→ **WHAT TO DO**: Pick out each line of the records in which the word "Uncheck" appears.

→ **DATA IN THIS EXERCISE**:
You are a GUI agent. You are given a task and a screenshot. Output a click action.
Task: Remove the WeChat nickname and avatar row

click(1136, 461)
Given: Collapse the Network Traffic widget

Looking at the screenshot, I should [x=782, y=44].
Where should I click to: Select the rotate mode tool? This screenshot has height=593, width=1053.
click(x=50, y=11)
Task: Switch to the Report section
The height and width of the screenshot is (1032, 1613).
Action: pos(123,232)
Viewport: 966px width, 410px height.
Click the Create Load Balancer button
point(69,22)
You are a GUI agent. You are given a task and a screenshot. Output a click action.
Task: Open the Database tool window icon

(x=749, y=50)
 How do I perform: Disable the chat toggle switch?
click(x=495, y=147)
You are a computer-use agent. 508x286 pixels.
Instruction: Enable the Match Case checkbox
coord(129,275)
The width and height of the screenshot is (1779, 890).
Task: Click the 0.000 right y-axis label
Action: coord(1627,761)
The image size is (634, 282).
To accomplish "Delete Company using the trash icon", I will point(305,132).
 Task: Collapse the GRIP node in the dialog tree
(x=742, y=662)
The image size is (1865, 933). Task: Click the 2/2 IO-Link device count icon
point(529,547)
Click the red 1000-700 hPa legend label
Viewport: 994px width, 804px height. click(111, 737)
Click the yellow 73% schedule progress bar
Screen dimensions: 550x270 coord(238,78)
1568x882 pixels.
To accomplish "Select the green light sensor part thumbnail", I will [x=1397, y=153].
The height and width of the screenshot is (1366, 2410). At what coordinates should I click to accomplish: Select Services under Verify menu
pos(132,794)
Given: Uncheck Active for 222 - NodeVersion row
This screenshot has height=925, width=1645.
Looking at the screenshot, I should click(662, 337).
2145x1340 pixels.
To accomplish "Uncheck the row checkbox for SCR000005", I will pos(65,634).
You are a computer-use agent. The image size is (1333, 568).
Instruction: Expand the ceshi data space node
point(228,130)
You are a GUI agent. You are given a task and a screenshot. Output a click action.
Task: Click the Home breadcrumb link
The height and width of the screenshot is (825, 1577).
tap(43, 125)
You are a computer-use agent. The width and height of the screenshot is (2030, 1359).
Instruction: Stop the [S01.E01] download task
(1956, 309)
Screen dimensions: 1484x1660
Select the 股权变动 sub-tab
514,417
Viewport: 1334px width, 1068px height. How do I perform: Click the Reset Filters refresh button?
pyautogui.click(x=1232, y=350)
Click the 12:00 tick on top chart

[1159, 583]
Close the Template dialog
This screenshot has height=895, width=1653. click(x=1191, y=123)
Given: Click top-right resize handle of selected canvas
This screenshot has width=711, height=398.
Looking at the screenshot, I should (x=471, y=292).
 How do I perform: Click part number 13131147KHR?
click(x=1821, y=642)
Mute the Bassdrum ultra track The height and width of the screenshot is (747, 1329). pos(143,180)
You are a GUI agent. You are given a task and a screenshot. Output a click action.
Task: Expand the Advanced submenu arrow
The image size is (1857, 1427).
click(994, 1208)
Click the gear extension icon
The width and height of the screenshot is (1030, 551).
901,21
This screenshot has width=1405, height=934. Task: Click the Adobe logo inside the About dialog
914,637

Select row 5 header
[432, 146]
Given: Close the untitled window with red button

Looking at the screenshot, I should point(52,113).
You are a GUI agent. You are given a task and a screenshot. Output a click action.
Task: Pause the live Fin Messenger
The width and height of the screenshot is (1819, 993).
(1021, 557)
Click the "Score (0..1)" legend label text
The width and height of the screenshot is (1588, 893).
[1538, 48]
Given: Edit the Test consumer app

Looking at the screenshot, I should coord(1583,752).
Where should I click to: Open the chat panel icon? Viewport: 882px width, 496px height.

→ **TASK OUTPUT**:
Given: Uncheck Active for 222 - NodeVersion row
To accomplish "Uncheck the row checkbox for SCR000005", I will pos(65,634).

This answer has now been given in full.